March 15, 2011
Is there much room for a power share in politics between Kenya’s new and old guard? What perspectives are missing from our conversation?
The subject of ‘Youth’ linked to the need for new ‘leadership’ has been much in the news of late. From Egypt to Algeria, Tunisia to Syria, Bahrain to Libya and beyond to Ivory Coast and Zimbabwe, the talk, or at least the talk of many commentators in the media, is of disaffected, educated and mostly under-employed ‘youth’ challenging the aged political elites.
Hardly a day goes by in Kenya when a newspaper columnist doesn’t tackle the subject of ‘youth’ and ‘leadership’ but being columnists they can’t agree on what is happening now or what is needed for the future.

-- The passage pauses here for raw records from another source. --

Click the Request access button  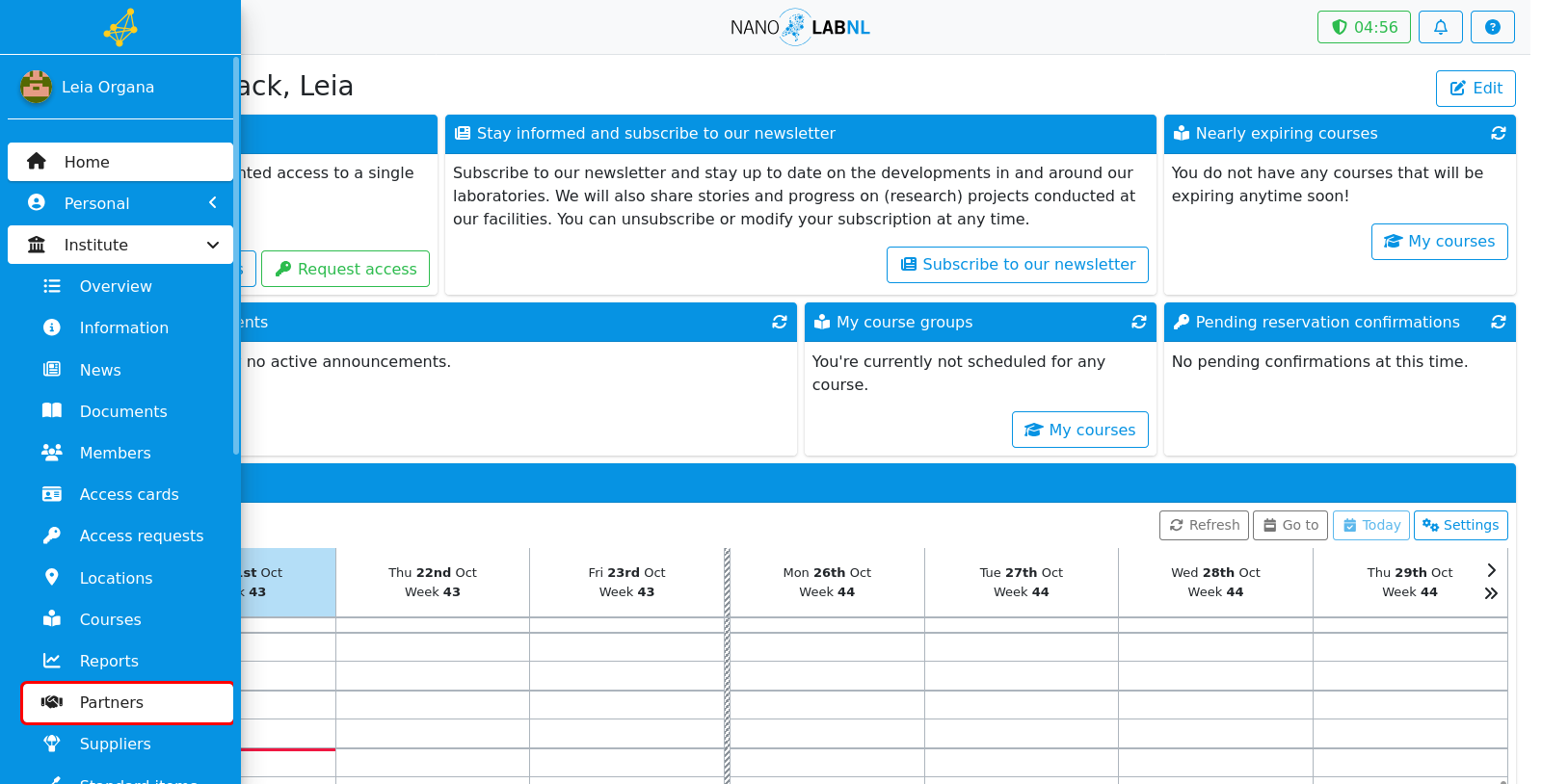pos(345,269)
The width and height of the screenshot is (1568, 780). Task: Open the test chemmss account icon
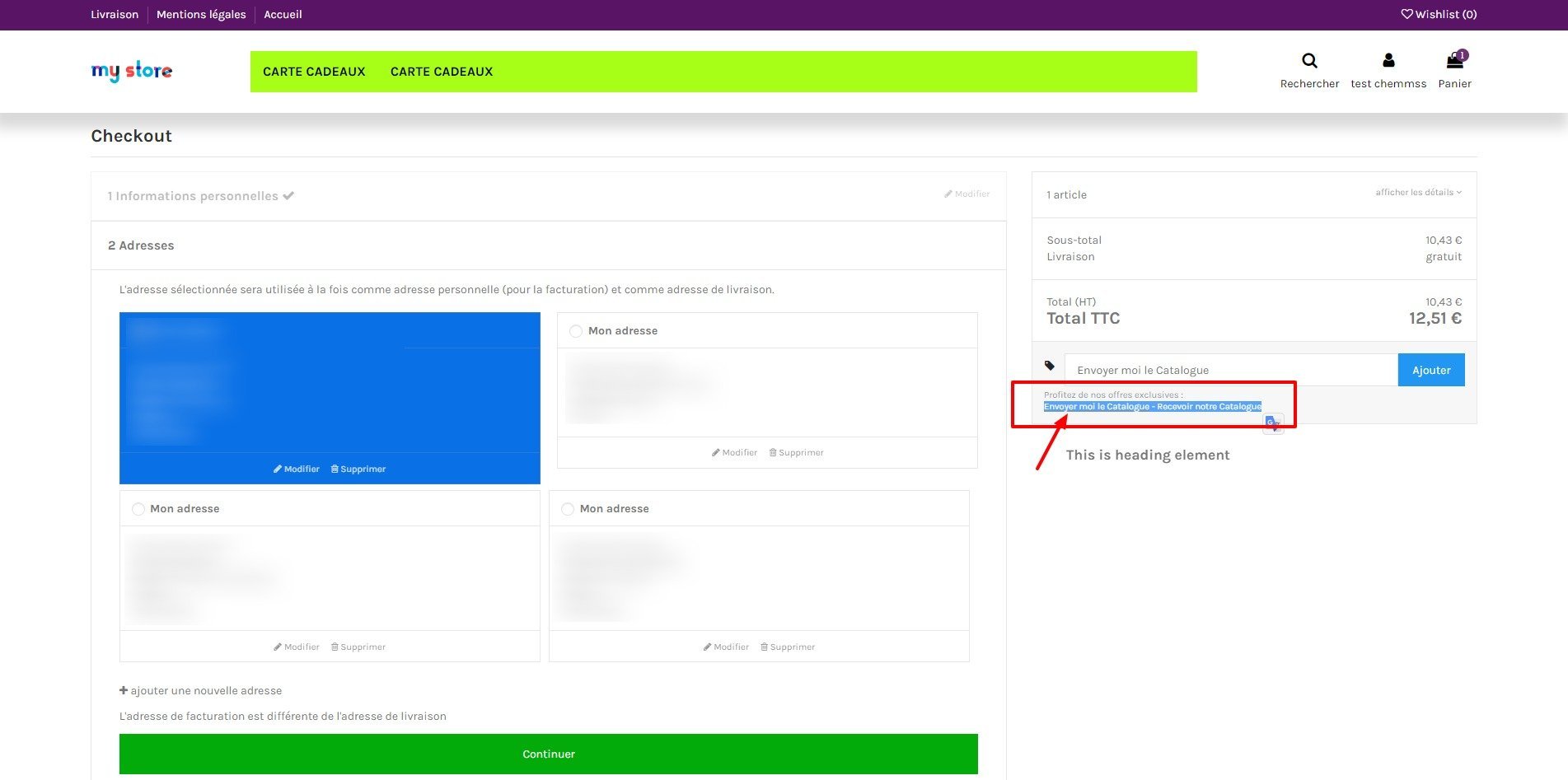[x=1388, y=60]
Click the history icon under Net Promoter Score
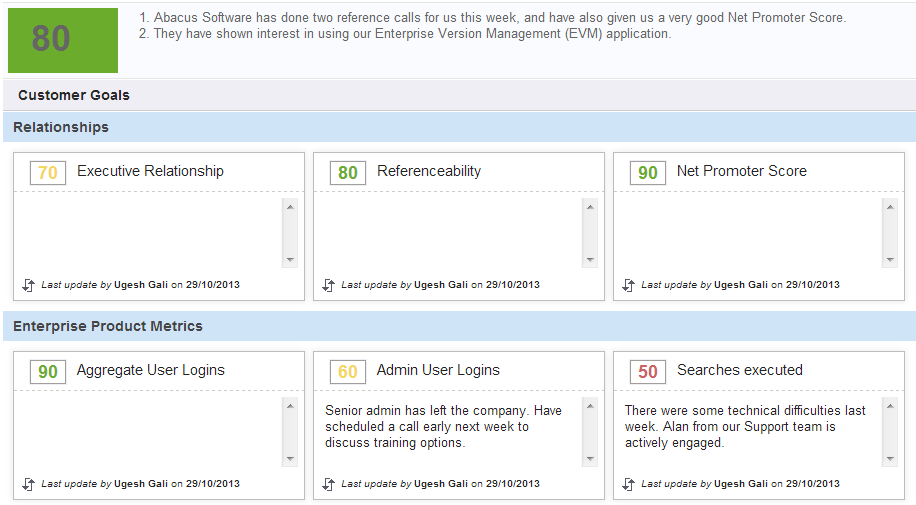This screenshot has width=916, height=505. tap(628, 285)
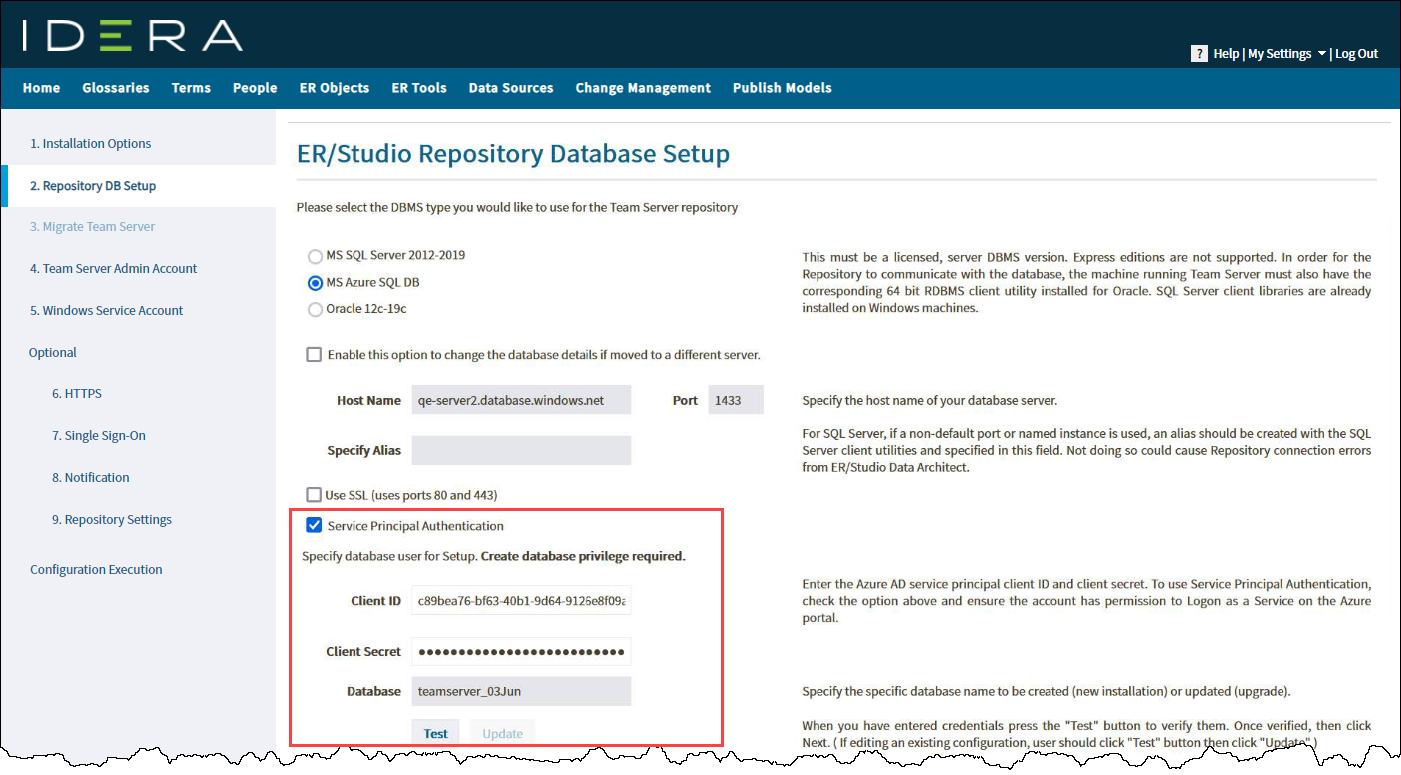Go to the Data Sources menu item
1401x775 pixels.
pyautogui.click(x=511, y=88)
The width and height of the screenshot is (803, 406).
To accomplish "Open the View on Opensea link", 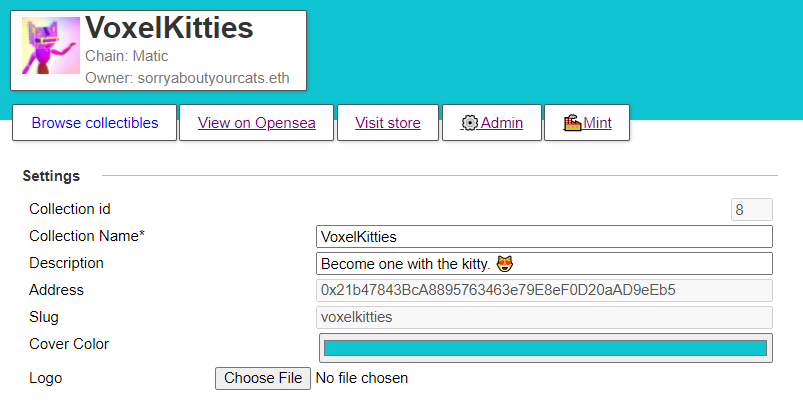I will pos(257,123).
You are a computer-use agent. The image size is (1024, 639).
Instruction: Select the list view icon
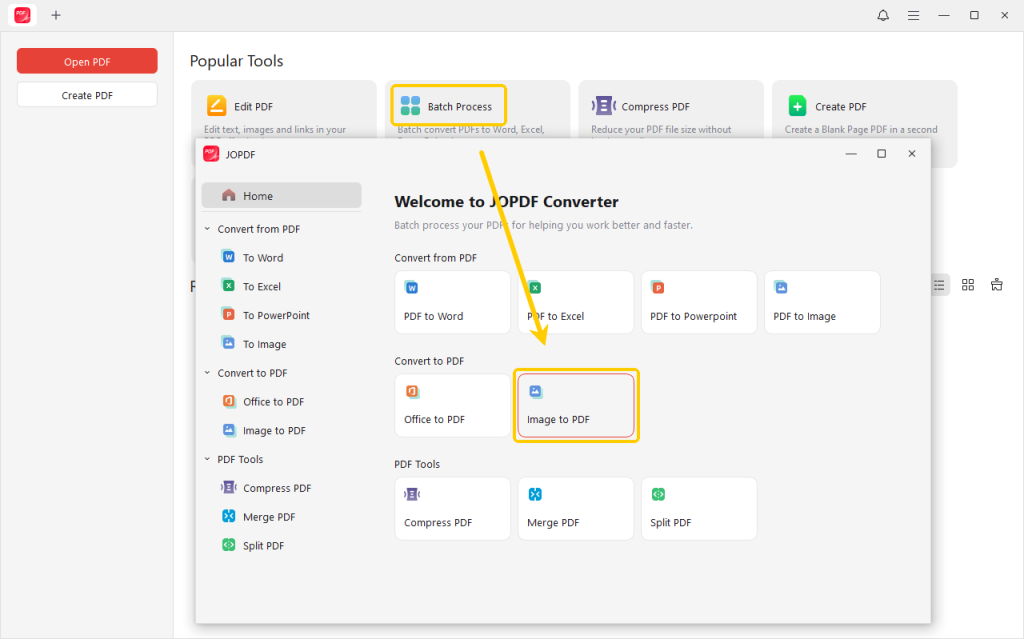click(x=939, y=285)
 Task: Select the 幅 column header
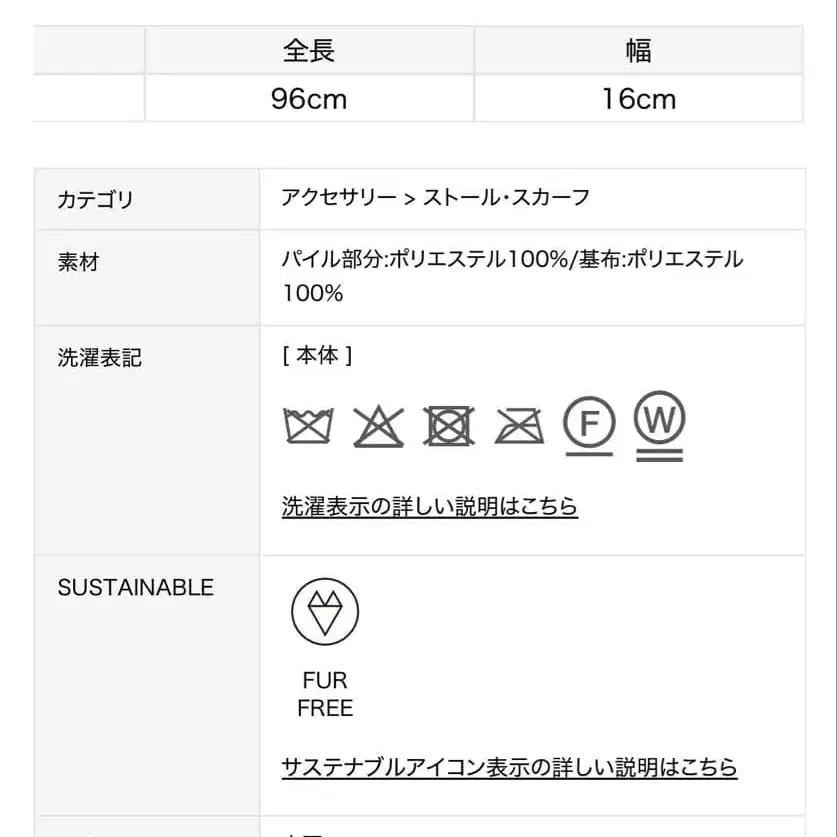click(637, 49)
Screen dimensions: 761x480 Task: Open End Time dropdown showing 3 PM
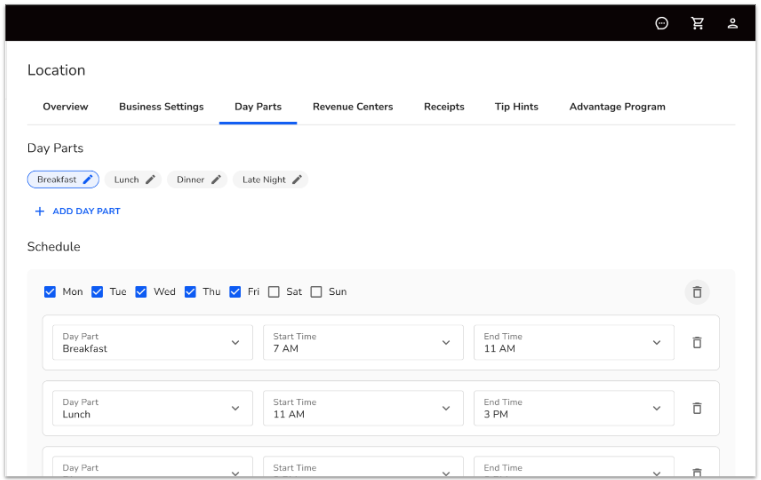tap(573, 408)
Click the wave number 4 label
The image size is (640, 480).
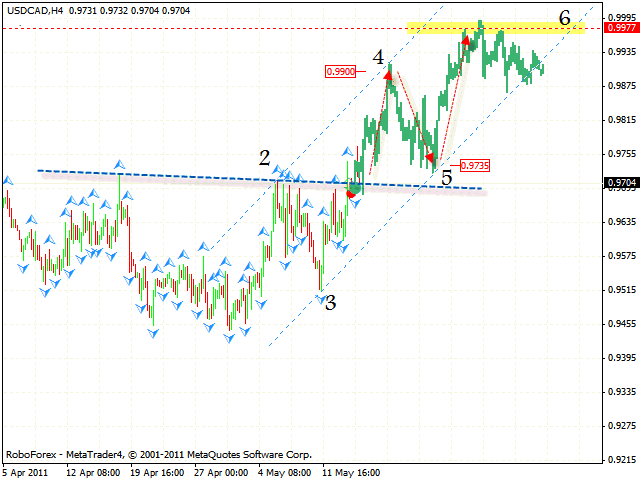[379, 58]
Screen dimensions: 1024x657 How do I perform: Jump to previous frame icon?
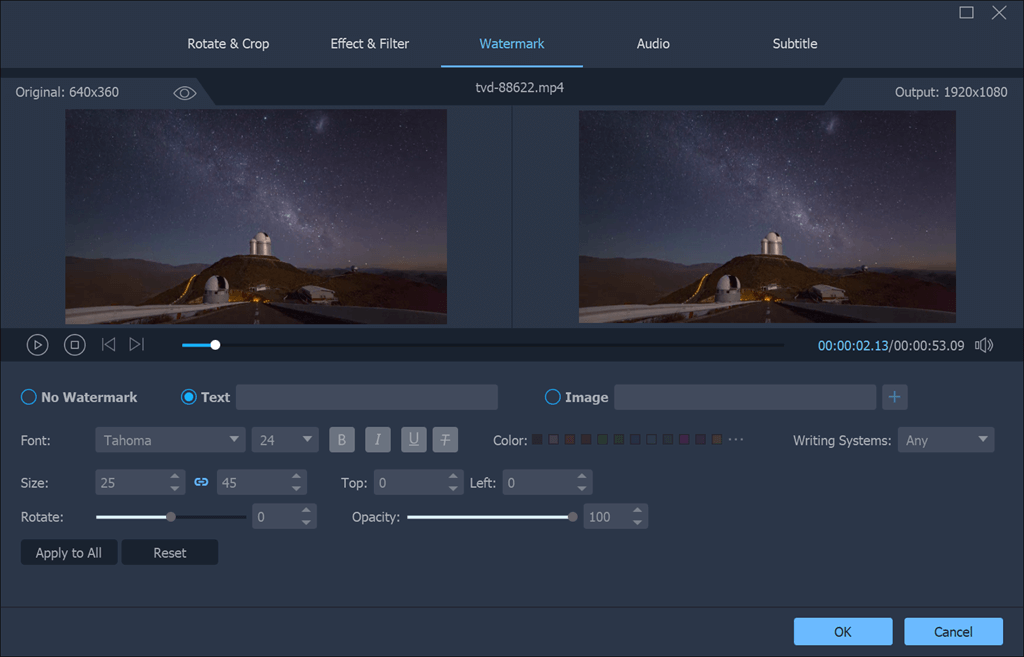coord(108,345)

The debate seems to be divided between the ‘out with the old and in with the new’ argument calling for a ‘generational shift’ from the old, corrupt and cynical leaders to new, dynamic and honest young leadership, and the more conservative line of conserving that which is good, get rid of the bad and look to a new ‘generational mix’.
According to press reports based on yet more Wikileaks, the US is to press ahead with Sh3.6 billion funding of ‘youth projects’ in Kenya aimed largely at ‘edging out the old leaders’.
A meant-to-be secret letter from US ambassador Michael Ranneberger to Secretary of State Hillary Clinton (but of course secret no longer), said that the embassy was fully behind youth groups whose “ultimate objective is the emergence of alternative political leadership”. Youth groups funded by the US would also be used to promote reforms through “domestically-driven pressure”.
So the US seems to be erring on the side of ‘generational shift’ through “domestically-driven pressure” – domestically driven from the USA that is.
Very much on the ‘generational shift’ side of the argument it would seem was Maina Kiai writing in The Nation. “Power cannot be given; it must be taken … The discourse must draw a clear line and drive the point home that the choice is between the past and the future”, he concluded at the end of a hard-hitting article.
The headline above an article by Professor Egara Kabaji, also writing in The Nation two days later, gave his position away from the outset: ‘We need a generational mix, not shift’.
‘The old guard have not acted alone’, he declared, but have ‘been actively aided by the so-called youthful leaders’, and that, ‘Most of the youth we elect have let Kenyans down’. It is ‘important to think of a generational mix with focus on new ideas in political and economic leadership rather than an empty generation shift that perpetuates the old order’, the good Professor argued. What was needed was ‘visionary leadership’, ‘new systems’ and ‘high-voltage thinking’, something not determined by age. The Prof surely has a point.
Michael Ranneberger is no spring chicken and the Forum team don’t know the ages of Mr Kiai and Professor Kabaji but guess they are moving beyond ‘youthful’. So let us leave the last word to someone who is undoubtedly youthful and part of the next generation.
Writing in The Young Kenyan Leader, Joan Wanjiru Njiru who the Forum would guess to be aged 16 or 17 years old judging by her photograph, declared, ‘Africa needs leadership that is for the people… African leaders need to realize that the people’s health is what matters; their education is what is of great importance and decent shelter for them tops the list of priorities. Leadership, whose core is the people, is able to build the Kenya and Africa we want’.
High voltage and visionary Miss Njiru says the Forum. Lead on.